Sensex crashes, FPIs shift from India to China

Sensex crashes, FPIs shift from India to China
  • Sensex plunges 1,000 points, FPIs sell ₹27,142 crore
  • Market decline driven by FPI shift to China
  • Experts expect bounce back, citing oversold market

The Indian stock market experienced significant volatility on Monday, October 7, as the benchmark Sensex plummeted nearly 1,000 points from its intraday high. This decline, attributed to a broad-based selloff, underscores the impact of foreign portfolio investors (FPIs) shifting their focus away from India and towards China, driven by perceived attractive valuations in the Chinese market. The Sensex opened at 81,926.99, gaining initially before erasing all gains and ultimately closing 70 points lower at 81,618. Similarly, the Nifty 50 index, after an initial rise, experienced volatility, ending the day slightly lower. The volatility index, India VIX, jumped over 6 per cent during the session, reflecting the market's heightened uncertainty.

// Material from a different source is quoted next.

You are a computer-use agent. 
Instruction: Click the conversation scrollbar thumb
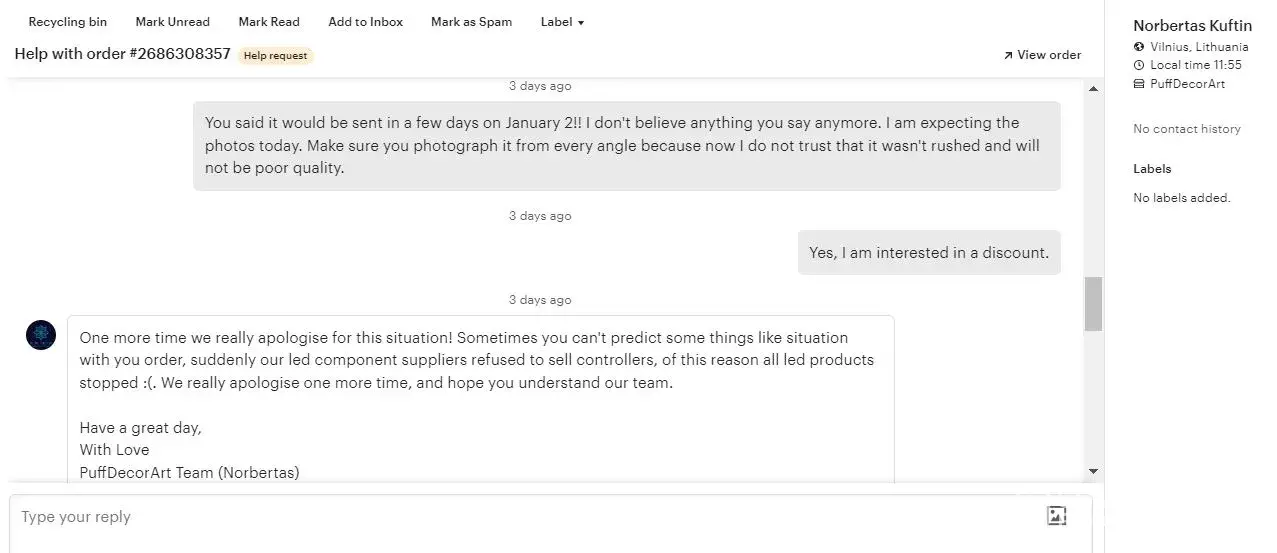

The selloff is not an isolated incident; the Sensex and Nifty 50 have experienced a six-day losing streak, shedding nearly 5 per cent. This decline is largely attributed to the significant offloading of Indian equities by FPIs, who, according to NSDL data, withdrew a staggering ₹27,142 crore in the first three days of October alone. This capital is being directed towards China, which has recently implemented measures to support its economy and financial markets. The shift is driven by the perception that Chinese markets offer attractive valuations compared to the premium valuations prevalent in the Indian market.

Chinese markets have witnessed remarkable gains in recent sessions. The Shanghai Composite Index has soared by 21 per cent in the last week, while the Hang Seng index has surged over 15 per cent. This trend has fueled a significant flow of capital from India to China, prompting concerns about the potential impact on the Indian market. Experts like V K Vijayakumar, Chief Investment Strategist at Geojit Financial Services, highlight the abnormal nature of this capital shift, characterizing it as a 'sell India and buy China' strategy. However, the duration of this trend remains uncertain.

Beyond the FPI selling, other factors have contributed to the market's decline. Geopolitical tensions, particularly in the Middle East, and the results of exit polls for the Haryana and J&K elections, which indicated the BJP lagging behind its peers, have also dampened investor sentiment. Analysts point to the double blow predicted by the Assembly Exit Polls for Haryana and Jammu & Kashmir as a key factor contributing to the weakness on Dalal Street. Additionally, the ongoing Israel-Iran conflict and developments in China continue to weigh on global markets, including the Indian stock market.

Despite the recent volatility, experts remain positive about the Indian market's medium-to long-term prospects. They cite the robust growth of the Indian economy and the substantial influx of domestic investors as factors supporting a positive outlook. In the near term, experts anticipate a rebound in the market, attributing the recent decline to an oversold condition. The reversal's sustainability, however, is contingent on the outcome of the RBI policy meeting this week and upcoming corporate earnings releases.

Market analysts highlight crucial support levels for the major indices. Sumeet Bagadia, Executive Director at Choice Broking, points to 81,000 as a crucial support level for the Sensex, with a breach below this level potentially leading to further selling. The Nifty 50 index is said to have a strong base at 24,750, with a fall below this level potentially pushing the index towards the 24,200 range. The Nifty Bank index has immediate support at 51,000 and crucial support at 50,250.